Roger Scruton, the British philosopher, argues that rights imply obligations. Every legal privilege, he writes, imposes a burden on the one who does not possess that privilege: that is, "your right may be my duty." Scruton therefore regards the emergence of the animal rights movement as "the strangest cultural shift within the liberal worldview", because the idea of rights and responsibilities is, he argues, distinctive to the human condition, and it makes no sense to spread them beyond our own species.
He accuses animal rights advocates of "pre-scientific" anthropomorphism, attributing traits to animals that are, he says, Beatrix Potter-like, where "only man is vile." It is within this fiction that the appeal of animal rights lies, he argues. The world of animals is non-judgmental, filled with dogs who return our affection almost no matter what we do to them, and cats who pretend to be affectionate when, in fact, they care only about themselves.

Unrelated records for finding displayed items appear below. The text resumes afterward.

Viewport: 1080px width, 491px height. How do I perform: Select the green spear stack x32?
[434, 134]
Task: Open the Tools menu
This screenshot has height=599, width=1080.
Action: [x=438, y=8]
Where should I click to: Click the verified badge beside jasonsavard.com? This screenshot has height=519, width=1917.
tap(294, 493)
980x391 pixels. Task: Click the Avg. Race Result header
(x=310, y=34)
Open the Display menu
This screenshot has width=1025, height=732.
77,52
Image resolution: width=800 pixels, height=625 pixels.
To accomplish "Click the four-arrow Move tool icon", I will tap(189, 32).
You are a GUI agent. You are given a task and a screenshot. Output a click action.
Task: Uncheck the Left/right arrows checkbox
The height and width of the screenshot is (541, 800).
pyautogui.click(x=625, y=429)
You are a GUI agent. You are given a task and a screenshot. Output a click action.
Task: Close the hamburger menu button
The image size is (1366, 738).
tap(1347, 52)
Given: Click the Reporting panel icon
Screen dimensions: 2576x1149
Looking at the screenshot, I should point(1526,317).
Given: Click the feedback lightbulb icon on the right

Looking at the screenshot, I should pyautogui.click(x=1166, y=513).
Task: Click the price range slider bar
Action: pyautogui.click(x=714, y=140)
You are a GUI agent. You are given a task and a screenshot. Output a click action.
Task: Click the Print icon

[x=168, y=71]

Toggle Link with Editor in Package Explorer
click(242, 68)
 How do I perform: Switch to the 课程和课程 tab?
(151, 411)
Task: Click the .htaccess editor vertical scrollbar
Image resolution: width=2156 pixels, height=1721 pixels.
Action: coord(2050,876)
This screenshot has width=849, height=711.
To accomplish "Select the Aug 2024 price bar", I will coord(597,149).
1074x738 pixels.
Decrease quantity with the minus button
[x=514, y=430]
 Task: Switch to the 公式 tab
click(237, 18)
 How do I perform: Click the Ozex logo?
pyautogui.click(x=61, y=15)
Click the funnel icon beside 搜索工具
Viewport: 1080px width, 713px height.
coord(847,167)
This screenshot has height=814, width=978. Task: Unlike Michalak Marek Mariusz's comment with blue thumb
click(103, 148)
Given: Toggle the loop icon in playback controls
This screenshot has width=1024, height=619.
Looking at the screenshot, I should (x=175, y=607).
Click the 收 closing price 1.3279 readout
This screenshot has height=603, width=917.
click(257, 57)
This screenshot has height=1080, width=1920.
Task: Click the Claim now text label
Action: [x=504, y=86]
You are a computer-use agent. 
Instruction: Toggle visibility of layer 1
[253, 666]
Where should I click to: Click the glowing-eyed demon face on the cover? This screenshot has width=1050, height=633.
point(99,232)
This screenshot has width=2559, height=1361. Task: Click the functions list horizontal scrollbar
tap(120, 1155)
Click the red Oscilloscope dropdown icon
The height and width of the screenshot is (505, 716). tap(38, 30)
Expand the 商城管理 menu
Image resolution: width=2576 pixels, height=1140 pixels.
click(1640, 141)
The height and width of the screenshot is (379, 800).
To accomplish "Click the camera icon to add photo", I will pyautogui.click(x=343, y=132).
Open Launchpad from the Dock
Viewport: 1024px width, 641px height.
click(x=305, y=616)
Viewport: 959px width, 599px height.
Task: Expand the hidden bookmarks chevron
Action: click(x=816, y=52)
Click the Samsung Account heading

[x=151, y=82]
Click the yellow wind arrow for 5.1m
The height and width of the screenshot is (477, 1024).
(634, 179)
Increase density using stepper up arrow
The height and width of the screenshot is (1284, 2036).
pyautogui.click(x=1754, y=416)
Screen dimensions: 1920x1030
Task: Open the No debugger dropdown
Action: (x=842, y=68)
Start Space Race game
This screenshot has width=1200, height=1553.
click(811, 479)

It is, he argues, a fantasy, a world of escape.
Evolutionary studies have provided explanations of altruistic behaviours in humans and nonhuman animals, and suggest similarities between humans and some nonhumans. Scientists such as Jane Goodall and Richard Dawkins believe in the capacity of nonhuman great apes, humans' closest relatives, to possess rationality and self-awareness.
In 2010, research led by psychologist Diana Reiss and zoologist Lori Marino was presented to a conference in San Diego, suggesting that dolphins are second in intelligence only to human beings, and concluded that they should be regarded as nonhuman persons. Marino used MRI scans to compare the dolphin and primate brain; she said the scans indicated there was "psychological continuity" between dolphins and humans. Reiss's research suggested that dolphins are able to solve complex problems, use tools, and pass the mirror test, using a mirror to inspect parts of their bodies.
Studies have established links between interpersonal violence and animal cruelty.
According to a paper published in 2000 by Harold Herzog and Lorna Dorr, previous academic surveys of attitudes towards animal rights have tended to suffer from small sample sizes and non-representative groups. However, a number of factors appear to correlate with the attitude of individuals regarding the treatment of animals and animal rights. These include gender, age, occupation, religion, and level of education. There has also been evidence to suggest that prior experience with companion animals may be a factor in people's attitudes.
Women are more likely to empathize with the cause of animal rights than men. A 1996 study of adolescents by Linda Pifer suggested that factors that may partially explain this discrepancy include attitudes towards feminism and science, scientific literacy, and the presence of a greater emphasis on "nurturance or compassion" amongst women.
A 2007 survey to examine whether or not people who believed in evolution were more likely to support animal rights than creationists and believers in intelligent design found that this was largely the case – according to the researchers, the respondents who were strong Christian fundamentalists and believers in creationism were less likely to advocate for animal rights than those who were less fundamentalist in their beliefs. The findings extended previous research, such as a 1992 study which found that 48% of animal rights activists were atheists or agnostic.
Two surveys found that attitudes towards animal rights tactics, such as direct action, are very diverse within the animal rights communities. Near half (50% and 39% in two surveys) of activists do not support direct action. One survey concluded "it would be a mistake to portray animal rights activists as homogeneous."